12 Step Solution for Fighting Suburban Sprawl
By Todd Shallat, PhD, professor emeritus of history and urban studies and former director of the Center for Idaho History and Politics at Boise State University. He is the sole author of five books and the lead co-author of another eight about cities, technology, and the environment.
Blueprint Boise breaks an addiction to sprawl
The word "small" appears 85 times in the current edition of Blueprint Boise: Boise's Comprehensive Plan. The word "sprawl" appears only once, but its danger is omnipresent. Words like "blighted" and "disinvested" darken the Blueprint with dread for suburbs, sprawling and placeless. Words like "stewardship" and "transit-friendly" speak to a need to reclaim the older, greener, simpler, more chaste and walkable places. Blueprint, preaching small, speaks with nostalgia for the civic connections that sprawl squandered and suburbia lost.

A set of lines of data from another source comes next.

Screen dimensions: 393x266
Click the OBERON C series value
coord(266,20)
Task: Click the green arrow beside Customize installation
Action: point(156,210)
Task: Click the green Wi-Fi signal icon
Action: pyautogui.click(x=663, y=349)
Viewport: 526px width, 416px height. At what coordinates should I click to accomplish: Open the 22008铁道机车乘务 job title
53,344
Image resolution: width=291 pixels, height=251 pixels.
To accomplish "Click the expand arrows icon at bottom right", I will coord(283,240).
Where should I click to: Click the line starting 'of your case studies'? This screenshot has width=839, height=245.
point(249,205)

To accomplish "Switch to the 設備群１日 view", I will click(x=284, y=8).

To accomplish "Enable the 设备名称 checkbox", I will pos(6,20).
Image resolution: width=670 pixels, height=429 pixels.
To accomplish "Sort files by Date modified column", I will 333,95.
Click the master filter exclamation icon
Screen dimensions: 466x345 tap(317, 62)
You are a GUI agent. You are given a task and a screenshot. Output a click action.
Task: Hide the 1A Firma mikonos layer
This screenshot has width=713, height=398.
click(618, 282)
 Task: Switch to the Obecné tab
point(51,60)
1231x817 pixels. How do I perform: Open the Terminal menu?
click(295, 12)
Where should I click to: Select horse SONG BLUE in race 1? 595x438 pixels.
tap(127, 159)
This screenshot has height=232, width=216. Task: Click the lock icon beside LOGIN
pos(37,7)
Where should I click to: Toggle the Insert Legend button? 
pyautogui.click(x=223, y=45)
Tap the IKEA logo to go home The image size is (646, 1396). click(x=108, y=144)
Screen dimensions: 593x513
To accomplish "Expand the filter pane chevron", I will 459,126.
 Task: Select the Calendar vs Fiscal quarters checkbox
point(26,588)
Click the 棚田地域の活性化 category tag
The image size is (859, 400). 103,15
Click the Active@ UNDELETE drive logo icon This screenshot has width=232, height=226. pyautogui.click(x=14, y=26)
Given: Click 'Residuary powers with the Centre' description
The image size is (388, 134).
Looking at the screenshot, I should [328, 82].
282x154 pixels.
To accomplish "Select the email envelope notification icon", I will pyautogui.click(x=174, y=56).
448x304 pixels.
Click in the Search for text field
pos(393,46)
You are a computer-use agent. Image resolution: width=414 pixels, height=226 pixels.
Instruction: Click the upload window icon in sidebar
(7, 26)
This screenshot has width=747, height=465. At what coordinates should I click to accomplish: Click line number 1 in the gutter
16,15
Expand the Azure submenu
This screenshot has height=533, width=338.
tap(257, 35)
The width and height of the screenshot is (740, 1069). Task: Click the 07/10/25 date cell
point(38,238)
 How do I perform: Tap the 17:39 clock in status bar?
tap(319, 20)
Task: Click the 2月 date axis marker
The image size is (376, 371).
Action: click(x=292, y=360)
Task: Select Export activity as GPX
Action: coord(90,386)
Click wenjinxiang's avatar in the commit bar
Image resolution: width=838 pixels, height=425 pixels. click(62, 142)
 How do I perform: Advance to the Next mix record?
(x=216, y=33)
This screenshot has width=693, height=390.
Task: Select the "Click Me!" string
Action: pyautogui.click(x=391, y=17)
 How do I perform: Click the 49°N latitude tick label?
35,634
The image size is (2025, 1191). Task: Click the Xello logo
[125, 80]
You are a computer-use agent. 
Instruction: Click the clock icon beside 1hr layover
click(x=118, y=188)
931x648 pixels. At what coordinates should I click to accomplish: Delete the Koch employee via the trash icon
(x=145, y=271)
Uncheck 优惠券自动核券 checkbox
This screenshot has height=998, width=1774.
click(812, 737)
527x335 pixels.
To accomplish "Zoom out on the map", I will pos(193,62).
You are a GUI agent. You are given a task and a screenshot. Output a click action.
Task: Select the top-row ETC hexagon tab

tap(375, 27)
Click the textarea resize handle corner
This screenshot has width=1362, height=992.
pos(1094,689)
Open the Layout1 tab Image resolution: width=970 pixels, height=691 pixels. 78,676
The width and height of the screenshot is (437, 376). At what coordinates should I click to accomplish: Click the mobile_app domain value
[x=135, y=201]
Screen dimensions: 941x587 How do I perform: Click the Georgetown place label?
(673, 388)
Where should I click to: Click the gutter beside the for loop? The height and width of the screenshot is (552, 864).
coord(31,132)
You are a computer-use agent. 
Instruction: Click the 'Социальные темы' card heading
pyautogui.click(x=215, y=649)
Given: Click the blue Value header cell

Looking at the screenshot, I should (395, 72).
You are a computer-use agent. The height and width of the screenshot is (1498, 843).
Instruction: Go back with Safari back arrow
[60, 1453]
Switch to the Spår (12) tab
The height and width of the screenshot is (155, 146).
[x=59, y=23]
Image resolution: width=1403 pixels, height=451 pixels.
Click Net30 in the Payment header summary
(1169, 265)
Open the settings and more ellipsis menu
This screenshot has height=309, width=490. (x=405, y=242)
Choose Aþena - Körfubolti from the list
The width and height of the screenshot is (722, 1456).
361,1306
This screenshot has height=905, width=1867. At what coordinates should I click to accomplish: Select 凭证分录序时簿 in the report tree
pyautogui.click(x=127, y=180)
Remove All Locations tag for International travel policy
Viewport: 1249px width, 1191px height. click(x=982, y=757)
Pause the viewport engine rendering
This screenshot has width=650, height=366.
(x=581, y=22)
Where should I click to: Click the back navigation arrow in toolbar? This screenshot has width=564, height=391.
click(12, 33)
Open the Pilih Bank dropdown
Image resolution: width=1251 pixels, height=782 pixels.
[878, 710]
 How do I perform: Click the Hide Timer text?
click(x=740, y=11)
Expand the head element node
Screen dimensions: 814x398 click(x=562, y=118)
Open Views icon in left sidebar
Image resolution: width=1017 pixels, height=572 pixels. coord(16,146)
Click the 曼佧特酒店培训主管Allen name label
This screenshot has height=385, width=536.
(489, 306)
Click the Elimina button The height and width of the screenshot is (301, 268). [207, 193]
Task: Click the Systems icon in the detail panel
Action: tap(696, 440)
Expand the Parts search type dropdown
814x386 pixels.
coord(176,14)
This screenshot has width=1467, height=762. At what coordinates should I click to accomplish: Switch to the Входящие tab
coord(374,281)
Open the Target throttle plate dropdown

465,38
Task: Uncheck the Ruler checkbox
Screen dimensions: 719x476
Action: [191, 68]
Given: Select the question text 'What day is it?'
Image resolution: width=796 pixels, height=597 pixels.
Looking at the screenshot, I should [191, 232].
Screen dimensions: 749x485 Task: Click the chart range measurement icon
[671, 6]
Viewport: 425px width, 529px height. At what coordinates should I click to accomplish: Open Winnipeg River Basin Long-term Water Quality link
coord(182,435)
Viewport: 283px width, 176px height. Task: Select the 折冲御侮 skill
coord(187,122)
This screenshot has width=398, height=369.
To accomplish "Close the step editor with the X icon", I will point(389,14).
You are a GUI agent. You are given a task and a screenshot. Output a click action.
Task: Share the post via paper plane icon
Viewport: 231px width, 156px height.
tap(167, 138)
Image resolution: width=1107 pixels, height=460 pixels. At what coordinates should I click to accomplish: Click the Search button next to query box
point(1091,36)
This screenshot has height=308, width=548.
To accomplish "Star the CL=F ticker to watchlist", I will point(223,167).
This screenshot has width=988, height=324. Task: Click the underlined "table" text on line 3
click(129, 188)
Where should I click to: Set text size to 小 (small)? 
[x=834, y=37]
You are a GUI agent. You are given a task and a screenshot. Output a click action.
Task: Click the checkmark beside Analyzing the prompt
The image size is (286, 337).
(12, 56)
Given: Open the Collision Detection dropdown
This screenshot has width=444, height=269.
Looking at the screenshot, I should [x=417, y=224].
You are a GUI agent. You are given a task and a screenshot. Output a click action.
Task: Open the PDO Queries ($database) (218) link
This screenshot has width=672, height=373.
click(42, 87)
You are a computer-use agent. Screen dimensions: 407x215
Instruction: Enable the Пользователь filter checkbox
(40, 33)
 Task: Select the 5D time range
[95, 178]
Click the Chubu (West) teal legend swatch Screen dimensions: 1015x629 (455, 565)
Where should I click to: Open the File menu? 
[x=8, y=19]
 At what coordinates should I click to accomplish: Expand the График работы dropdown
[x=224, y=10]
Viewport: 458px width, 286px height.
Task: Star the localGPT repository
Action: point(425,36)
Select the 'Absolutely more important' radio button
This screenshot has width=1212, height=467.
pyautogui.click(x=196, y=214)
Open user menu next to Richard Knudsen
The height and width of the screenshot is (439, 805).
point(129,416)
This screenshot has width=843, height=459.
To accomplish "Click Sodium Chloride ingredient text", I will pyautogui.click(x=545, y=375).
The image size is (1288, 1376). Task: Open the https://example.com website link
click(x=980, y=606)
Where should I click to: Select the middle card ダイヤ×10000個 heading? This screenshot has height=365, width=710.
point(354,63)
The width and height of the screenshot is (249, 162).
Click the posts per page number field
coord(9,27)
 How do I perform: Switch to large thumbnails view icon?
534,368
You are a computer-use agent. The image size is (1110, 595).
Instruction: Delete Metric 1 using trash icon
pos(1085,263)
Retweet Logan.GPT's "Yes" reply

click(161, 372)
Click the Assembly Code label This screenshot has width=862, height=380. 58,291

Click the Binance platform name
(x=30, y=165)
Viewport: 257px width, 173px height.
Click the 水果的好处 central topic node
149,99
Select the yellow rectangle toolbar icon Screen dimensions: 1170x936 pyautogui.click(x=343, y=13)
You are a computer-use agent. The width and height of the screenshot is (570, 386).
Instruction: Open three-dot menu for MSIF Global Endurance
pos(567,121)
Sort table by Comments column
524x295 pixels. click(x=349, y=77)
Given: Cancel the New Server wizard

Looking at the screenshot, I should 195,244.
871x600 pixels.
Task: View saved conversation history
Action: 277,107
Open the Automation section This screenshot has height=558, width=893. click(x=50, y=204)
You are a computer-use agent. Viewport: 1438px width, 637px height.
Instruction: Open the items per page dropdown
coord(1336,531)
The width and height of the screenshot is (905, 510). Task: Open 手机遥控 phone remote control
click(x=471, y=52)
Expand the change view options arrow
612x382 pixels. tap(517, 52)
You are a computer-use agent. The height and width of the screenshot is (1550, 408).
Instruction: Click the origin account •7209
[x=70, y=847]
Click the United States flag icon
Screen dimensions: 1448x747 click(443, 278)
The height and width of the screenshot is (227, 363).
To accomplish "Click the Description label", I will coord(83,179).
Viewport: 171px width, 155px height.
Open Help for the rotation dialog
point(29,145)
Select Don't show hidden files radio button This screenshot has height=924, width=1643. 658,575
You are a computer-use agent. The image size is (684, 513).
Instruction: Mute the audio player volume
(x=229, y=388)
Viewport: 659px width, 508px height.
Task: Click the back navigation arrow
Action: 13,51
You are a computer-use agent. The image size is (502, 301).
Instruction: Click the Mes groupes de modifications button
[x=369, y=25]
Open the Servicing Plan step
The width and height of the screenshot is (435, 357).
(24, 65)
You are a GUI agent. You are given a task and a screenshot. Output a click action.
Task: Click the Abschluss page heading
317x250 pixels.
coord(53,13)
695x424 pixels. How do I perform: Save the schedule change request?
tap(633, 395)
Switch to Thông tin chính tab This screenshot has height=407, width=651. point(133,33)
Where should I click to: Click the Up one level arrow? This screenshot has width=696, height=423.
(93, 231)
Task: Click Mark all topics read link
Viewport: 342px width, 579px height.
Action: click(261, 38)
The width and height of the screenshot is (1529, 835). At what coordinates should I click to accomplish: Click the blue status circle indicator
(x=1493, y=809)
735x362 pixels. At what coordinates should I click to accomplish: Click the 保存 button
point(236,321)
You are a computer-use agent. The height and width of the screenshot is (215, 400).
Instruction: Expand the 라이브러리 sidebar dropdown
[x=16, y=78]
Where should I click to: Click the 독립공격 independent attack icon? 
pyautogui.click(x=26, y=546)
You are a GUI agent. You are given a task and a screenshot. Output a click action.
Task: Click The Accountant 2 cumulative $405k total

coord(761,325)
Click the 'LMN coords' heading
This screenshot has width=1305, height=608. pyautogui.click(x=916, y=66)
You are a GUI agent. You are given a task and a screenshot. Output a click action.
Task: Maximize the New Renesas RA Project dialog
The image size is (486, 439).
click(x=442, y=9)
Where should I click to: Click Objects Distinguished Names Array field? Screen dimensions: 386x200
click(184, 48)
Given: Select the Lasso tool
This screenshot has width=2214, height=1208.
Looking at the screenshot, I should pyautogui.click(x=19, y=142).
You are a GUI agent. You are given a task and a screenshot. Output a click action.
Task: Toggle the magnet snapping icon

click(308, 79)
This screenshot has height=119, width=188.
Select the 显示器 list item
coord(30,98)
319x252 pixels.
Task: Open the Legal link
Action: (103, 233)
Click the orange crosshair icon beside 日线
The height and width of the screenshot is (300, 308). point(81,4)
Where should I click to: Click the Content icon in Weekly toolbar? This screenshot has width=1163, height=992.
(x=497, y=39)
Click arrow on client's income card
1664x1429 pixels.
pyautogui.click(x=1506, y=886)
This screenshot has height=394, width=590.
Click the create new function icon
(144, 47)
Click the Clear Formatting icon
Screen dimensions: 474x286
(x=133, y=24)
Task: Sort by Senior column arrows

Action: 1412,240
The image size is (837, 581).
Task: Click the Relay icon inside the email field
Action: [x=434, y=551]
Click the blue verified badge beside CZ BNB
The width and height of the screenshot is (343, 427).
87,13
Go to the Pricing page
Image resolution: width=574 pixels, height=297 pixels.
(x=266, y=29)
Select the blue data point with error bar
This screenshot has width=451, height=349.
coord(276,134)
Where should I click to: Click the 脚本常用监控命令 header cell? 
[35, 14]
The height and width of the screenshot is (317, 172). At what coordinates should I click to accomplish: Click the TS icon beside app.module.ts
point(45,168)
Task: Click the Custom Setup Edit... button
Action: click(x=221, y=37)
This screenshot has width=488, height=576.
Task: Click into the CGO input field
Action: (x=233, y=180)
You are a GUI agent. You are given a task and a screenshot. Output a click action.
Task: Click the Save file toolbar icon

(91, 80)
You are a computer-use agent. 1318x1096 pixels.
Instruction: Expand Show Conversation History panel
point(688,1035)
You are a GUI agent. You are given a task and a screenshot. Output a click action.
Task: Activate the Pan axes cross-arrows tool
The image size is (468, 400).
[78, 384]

Once, when sprawl was young, the word meant easy living. Sprawl in the era of the Boise streetcar meant a bungalow among the orchards in a bucolic subdivision like Warm Springs and Hyde Park. Sprawl for postwar dreamers of suburban dreams meant a split-level patio home with a Chevy sedan and a station wagon in a stucco two-car garage on the Bench near Vista Village. But gradually sprawl came to imply conformity and isolation. Nowhere to walk and nowhere to mingle. Bad air and asthma. Longer commutes and higher property taxes. Gated subdivisions and the demise of the family farm.